Your 18-month-old just dumped out a box of cereal, left a trail of toilet paper around the house and poured a half-gallon of milk for the cat. Is there anything going on upstairs, you wonder?

Plenty, according to a study of babies and language that was done in Baltimore a few years ago. Its findings are still relevant today, and obviously of great interest, when the popularity of this YouTube video is considered: it shows two seventeen-month old twins seemingly having an involved conversation.

On her blog the mother of twins Sam and Ren had the following to say about this astonishing videoclip on her blog:

"We've had a fascinating time seeing language blooming around here," the boy's mother said Wednesday at her twinmamarama.com blog devoted to being a twin sister raising twin boys.

"Now the experts weigh in on this kind of twin language," she continued.

"I remember my own folks talking about my sister and I sending out verbal signals (essentially squeaks and shouts) in an attempt to pinpoint the location of our twin sister around the house!"

Also from the blog is are the comments by Dr Roberta Golinkoff, education professor and director of the infant language project at the University of Delaware in Newark."Even before they have words, they know how conversation works,"

"They're producing syllables emphatically and using them for communication purposes," she said. "They're having a ball."

The study of language acquisition

The original Baltimore study stated that babies as young as 18 months were actually figuring out the complicated rules of language and grammar - the kind of thing that adults struggle with. And they're doing it without breaking a sweat.

"I don't think they're doing anything on purpose," said Rebecca Gomez, an assistant professor of psychology at Johns Hopkins University in Baltimore. "I think they're incredibly bright little information processors."

"It's part of the cognitive apparatus that infants can keep track of statistical regularity," Gomez says.

Cecile McKee, director of the linguistics programme at the National Science Foundation, agrees.

"Are they trying to get something that's complex? You bet," McKee says. "Do they have to try? I don't think so."

In Gomez's study, 18-month-old babies listened to strings of three words arranged according to regular, predictable rules. The researchers used made-up words such as "pel" and "jic" so the babies' previous exposure to language wouldn't interfere. In the word strings, for instance, if "pel" were the first of three words, then "jic" would always be the third word, with some other made-up word in the middle. The babies listened to the word strings for about three minutes, about how long they could pay attention.

It turned out that the babies did learn to recognise the grammar of the strings, the study says.

They subsequently were put in booths, on their moms' laps, with speakers on the left and right sides. On one side, a speaker would play, over and over, identical three-word strings that were "grammatical," meaning they followed the rules of the strings the babies had listened to earlier. Then, from the other side, a speaker would replay an "ungrammatical" string.

The babies oriented to the side with the "ungrammatical" string for much longer, Gomez says - an average of 7.3 seconds. By comparison, she says, they paid attention to the "grammatical" string for an average of 5.23 seconds.

"It's like they've figured out the rule and they're bored," Gomez said. "I think some things pop out for them perceptually.

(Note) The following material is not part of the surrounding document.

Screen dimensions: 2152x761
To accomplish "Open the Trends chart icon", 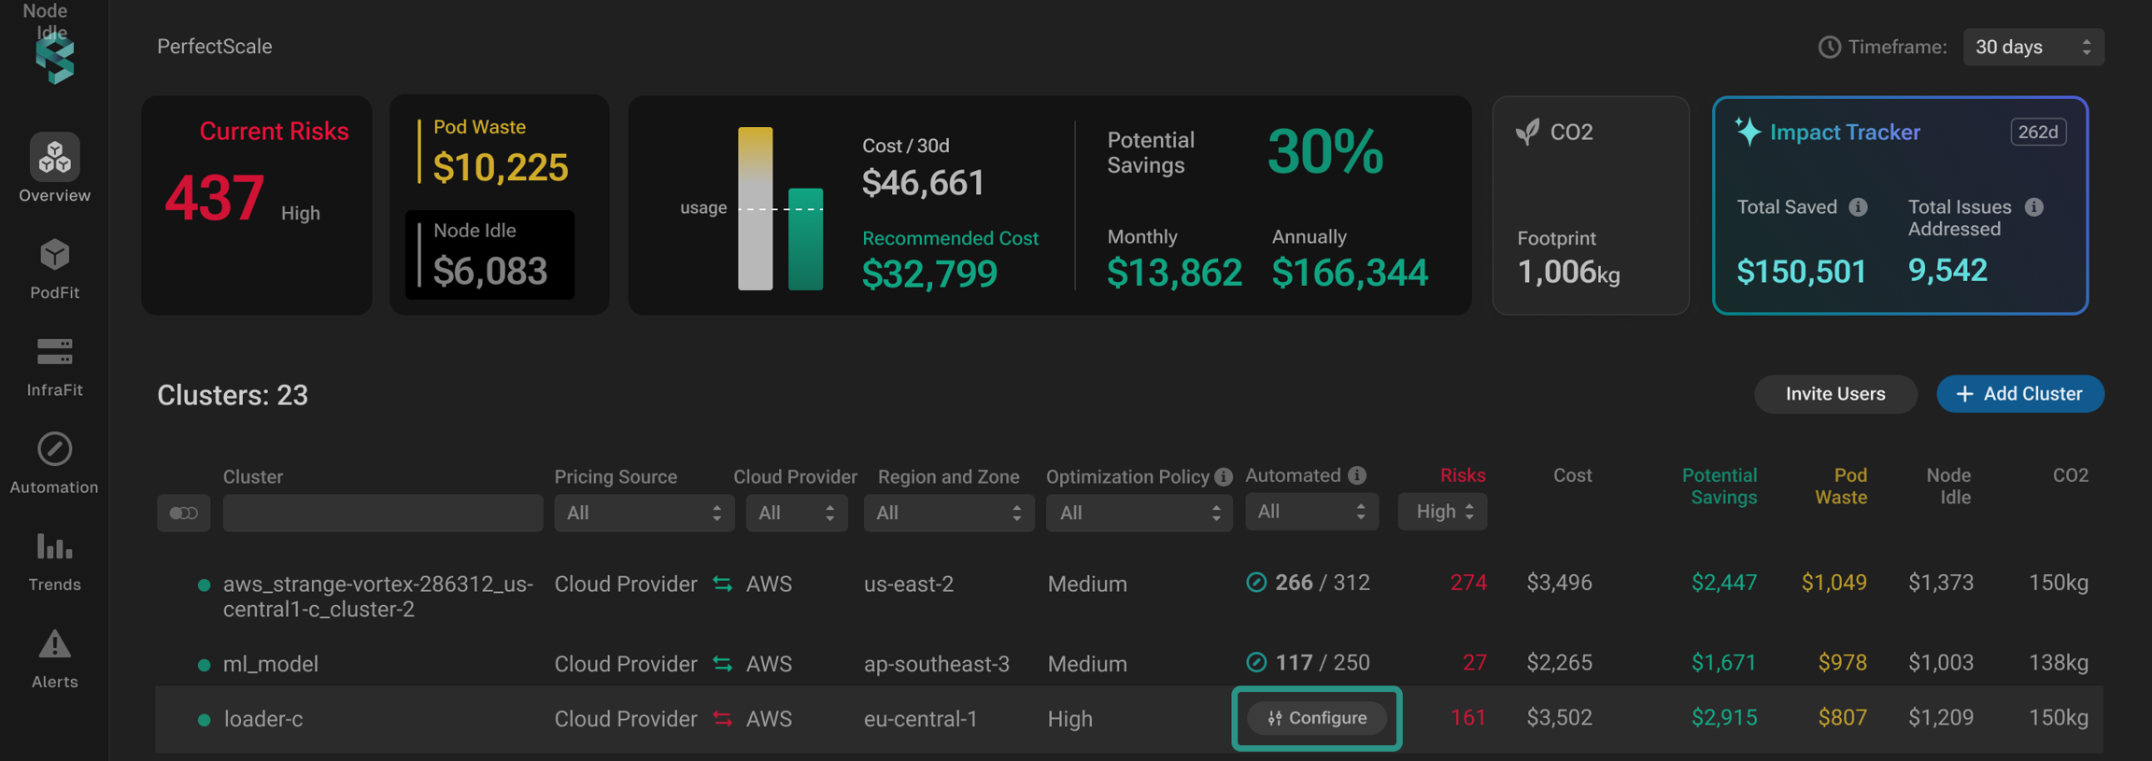I will tap(54, 547).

They're pretty adventurous in tracking language." Results of the study were presented at a recent meeting of the American Association for the Advancement of Science.

Early childhood specialists do have a nature-nurture split in their theories about learning, McKee said, with this study leaning toward the nurture side, suggesting grammar is learned, not already embedded in the brain. But she said that babies' development truly was a result of both nature and nurture.

Still, what was interesting about the Hopkins study, she says, is that it allowed us to peer into the heads of really young children. Studies have looked at babies' sound patterns, discovering that four-month-olds can recognise their own names and the sound patterns of new words, she says, while others have looked at how older toddlers combine whole words and phrases in sentences. But there's been a gap in the middle, she says - the area of early toddlers, who understand a lot but can't yet communicate much.

Until now, she says, we haven't understood anything about early acquisition of grammar.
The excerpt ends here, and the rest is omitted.